INSTRUCTIONS:
1/ In the article on Frida Kahlo, how many paintings and pencil drawings will the Dalí Museum exhibit display?
2/ Copy out the part of the Frida Kahlo article starting with "It’s little wonder then" and going on through "years to come.".

EXTRACTED TEXT:
In the movie Frida starring Salma Hayek, there is a jarring scene when she gets into the bus in Mexico City with her boyfriend, en route to her home in Coyoacán. The accident that happens is too terrible to conceive let alone describe: a handrail goes through her body from side to side, and ends up jolting the 18-year-old artist both emotionally and physically.
It’s little wonder then that at such a tender age, a time when most youths are finding their footing or dabbling with their passions and career, this type of near-tragic experience would cohesively mold the mindset and talent of Kahlo for years to come.
Angst shaped her oeuvre: paintings like The Broken Column (an oil on Masonite work done after she had spinal surgery) show a palpable, spirit-crushing anguish; The Wounded Deer (essentially a self-portrait of herself as a deer wounded with plenty of blood-tipped hunter’s arrows) is a study in victimization. Her tempestuous affair with the Communist muralist Diego Rivera did not alleviate her spirit: theirs was a roller coaster of a marriage, not a fairy tale. It’s little wonder that Kahlo’s paintings tug at the heartstrings with her lust for life and refusal to accept the status quo in a country whose political climate was anything but stable.
Kahlo fans in Florida can rejoice at a new exhibit that will open at the St. Petersburg Salvador Dalí Museum from Dec. 17 through April 19, 2017.
While the size of the paintings that will be shown is slim (Kahlo was not a particularly prolific painter: only 17 paintings and five pencil drawings will be on display in the temporary exhibit room on the third floor near the stairwell, along with numerous photographs), they will show how much her life and sensibility mirrored that of her artistic contemporary, Dalí.
“Kahlo mingled with the surrealists,” said Hank Hine, executive director of the Dalí museum, adding that she was more well-known outside Mexico before she was accepted by her own countrymen. “And Diego Rivera always spoke highly of her, as both he and Dalí idolized their wives, especially in their paintings,” he adds.

RECORDS:
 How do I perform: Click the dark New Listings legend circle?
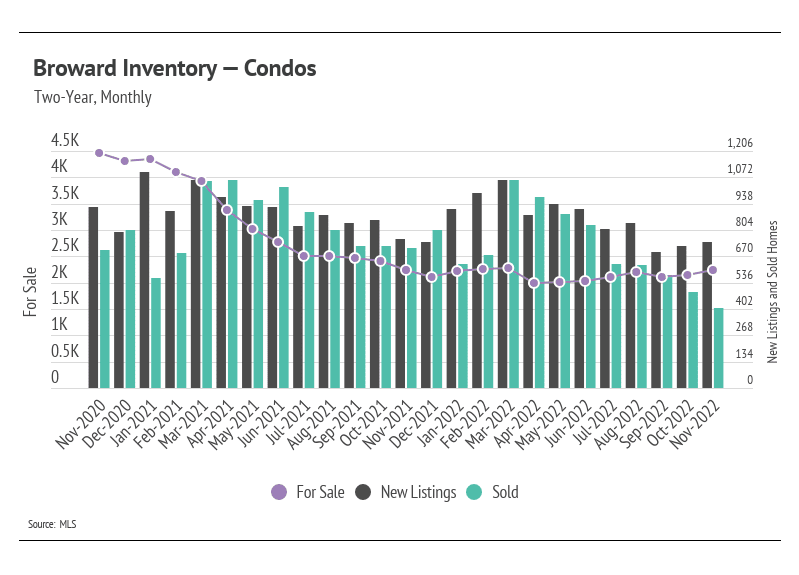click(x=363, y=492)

---

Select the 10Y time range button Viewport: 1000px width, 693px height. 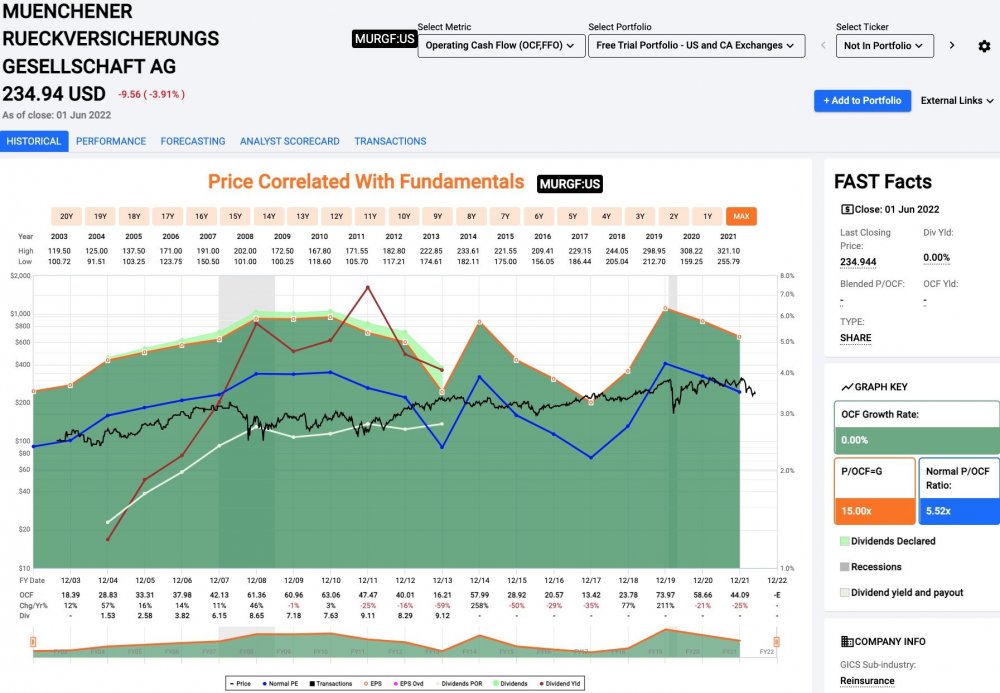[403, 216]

RESULTS BY TASK:
1/ 17 paintings and five pencil drawings.

2/
It’s little wonder then that at such a tender age, a time when most youths are finding their footing or dabbling with their passions and career, this type of near-tragic experience would cohesively mold the mindset and talent of Kahlo for years to come.